Financial inclusion is a favourite mantra with governments these days, but for T. Vijay Kumar it’s much more than that. Kumar is the CEO of the Society for Elimination of Rural Poverty (SERP) in Andhra Pradesh, an autonomous society registered under the Societies Act to implement a World Bank-supported project, which has the state Chief Minister as the Chairperson.The programme was started in December 2006. In the first year of operations, it was implemented in 323 villages, with disbursements to the tune of Rs 174 crore. By end-March 2008 (by which time the second year would be completed), SERP intends to reach out to 3,000 villages, and disburse Rs 1,800 crore to some 3 lakh families (typically each village has about 100 to 120 families). As of February 2008, the society had reached out to 2,185 villages, and disbursed Rs 1,155 crore. “Our aim is to add 8,000 villages each year from next year (and disburse Rs 6,500 crore each year) to cover all villages in Andhra (around 27,000) in the next three years (that is by 2011). This will involve mobilising around Rs 20,000 crore from the banks for the SHGs under the total financial inclusion model. But how does this become sustainable? “It is simple economics.
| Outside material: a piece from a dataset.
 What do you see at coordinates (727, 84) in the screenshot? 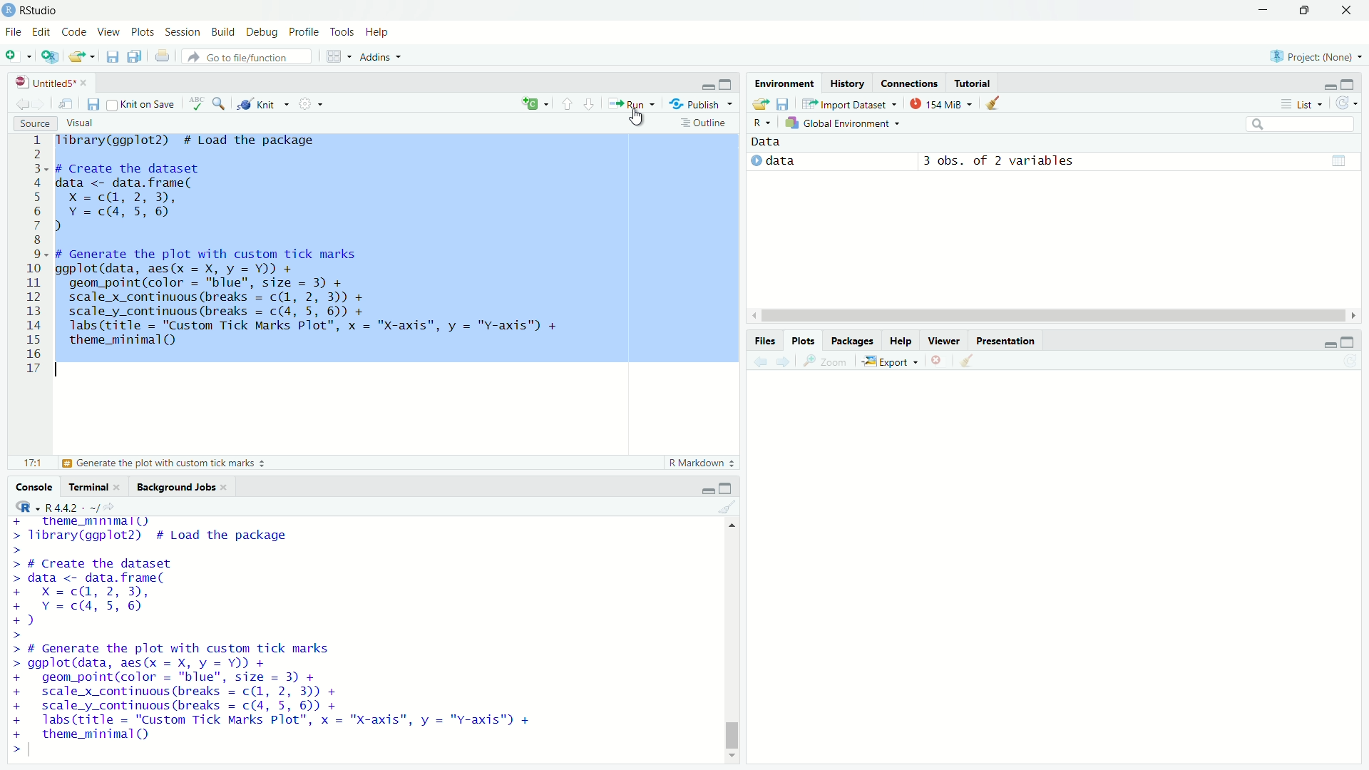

The person who was bleeding earlier paying annual interest rates of 60-100 per cent in urban areas and between 36 and 60 per cent in rural areas has got down to paying just 3 per cent per annum under the interest subsidy scheme of the state government in Andhra Pradesh,” says Kumar. This, he adds, not only helps him to pay back high-cost debt but also unleash entrepreneurial abilities.
In his recent Budget speech, Finance Minister P. Chidambaram said that banks will be encouraged to embrace the concept of total financial inclusion. Kumar points out that other states, including Tamil Nadu, Orissa and Bihar, are keen to follow the SERP model.